In his speech, President Karzai asked the new lawmakers to set aside their differences and show national unity to help bring stability to their country. He said Afghanistan has made progress in the past 10 years both on political and economic fronts.

But Mr. Karzai admitted the journey toward achieving a durable economic and politically stable Afghanistan is long and difficult. He also vowed that the country's security forces will be able to take over security responsibilities from NATO-led foreign forces in four years.

Speaking to VOA by telephone, a female member of the Afghan parliament, Fauzia Kofi, says that a functioning parliament is vital for efforts to stabilize the country.

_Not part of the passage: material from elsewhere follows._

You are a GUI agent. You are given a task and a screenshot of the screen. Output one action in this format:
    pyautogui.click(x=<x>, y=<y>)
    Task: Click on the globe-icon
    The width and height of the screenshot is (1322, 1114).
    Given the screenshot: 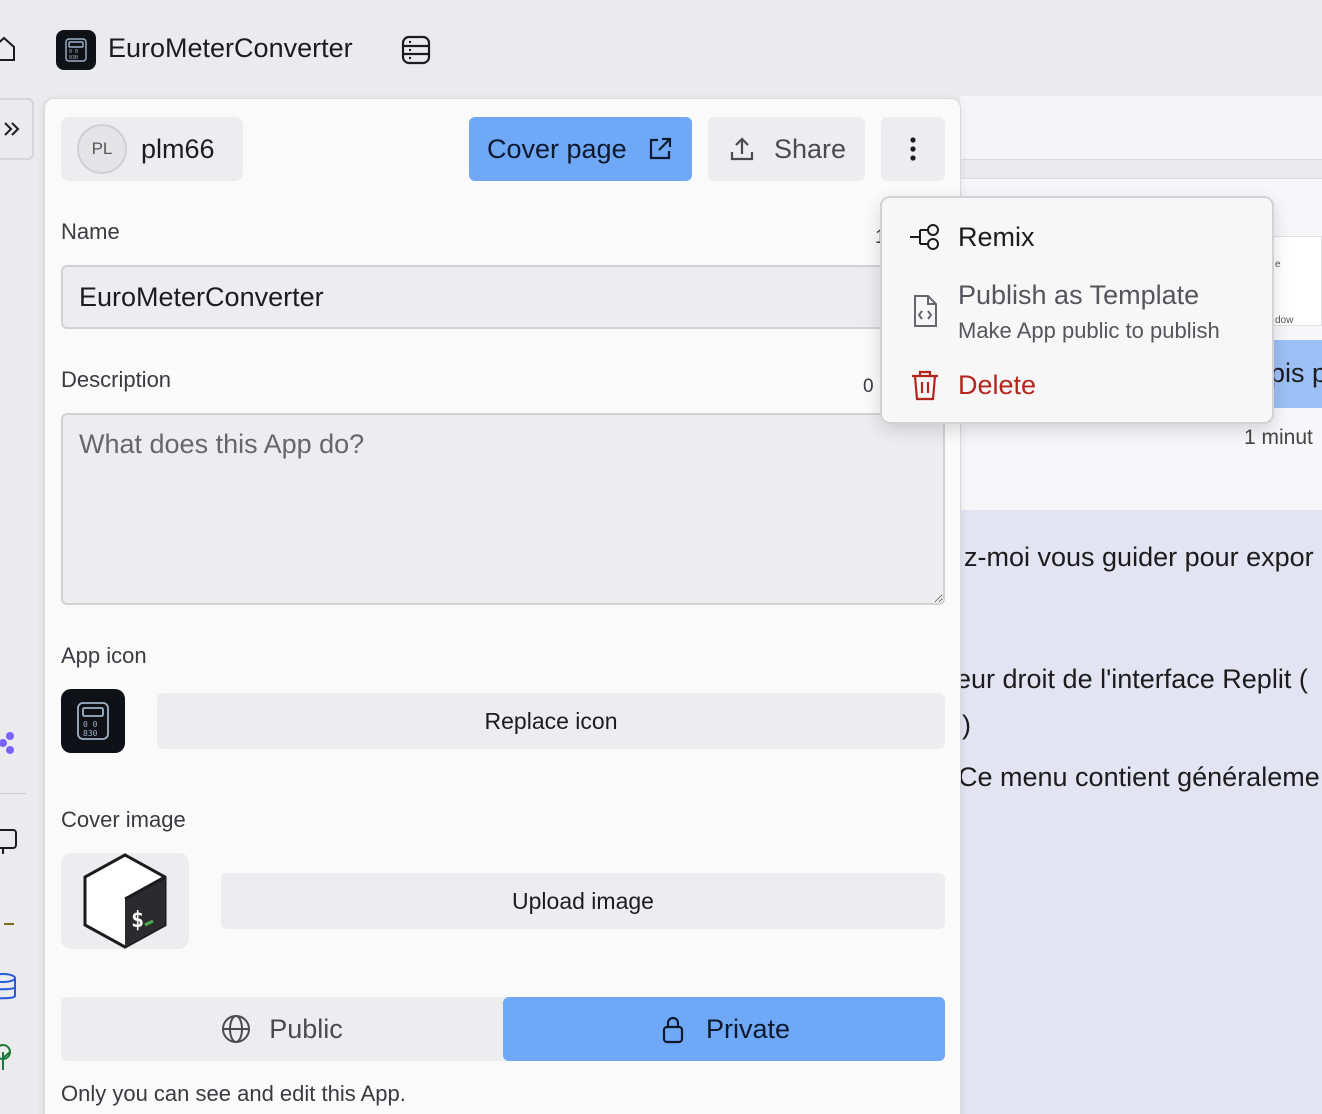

"It will allow more time for the parliamentarians to talk on important issues of withdrawal [of foreign troops], the political stability more responsibility to the government, our foreign policy relationship with our strategic partners,” Kofi said. “All of these issues should be talked at the parliament and should be agreed at the peoples' house."

Critics say that a representative of the country's majority Pashtun population, President Karzai seems to be unhappy with the make-up of new legislature where a large number of members belong to the minority Tajik and Hazara communities.

The creation of the special judicial tribunal by the president to investigate fraud allegations is being seen as an attempt to seek disqualification of more candidates to pave the way for re-election. But lawmaker Kofi dismisses these concerns.

"President [Karzai] is the president of Afghanistan,” Kofi added. “He is not the president of a specific tribe or a specific ethnicity. He is responsible for the nation. The people of Afghanistan demonstrated their choices by going to the polling stations and voting for their representatives. The truth is this parliament has been legitimized by peoples' vote."

Speaking to VOA, losing candidate Daud Sultanzai defends the president's decision to create the judicial tribunal.

"In a country that has been at war for many, many years, this is a milestone, I think, that we are taking disputes to the courts rather than to battlefields,” said Sultanzai. “And in that respect and also in respect to reviving the self-confidence of a nation that was losing confidence in its system of governance and in its judicial system."

The tribunal is empowered to unseat any candidate involved in vote-rigging, but it is still unclear whether the outcome of the entire process will change the results of Afghanistan's parliamentary elections.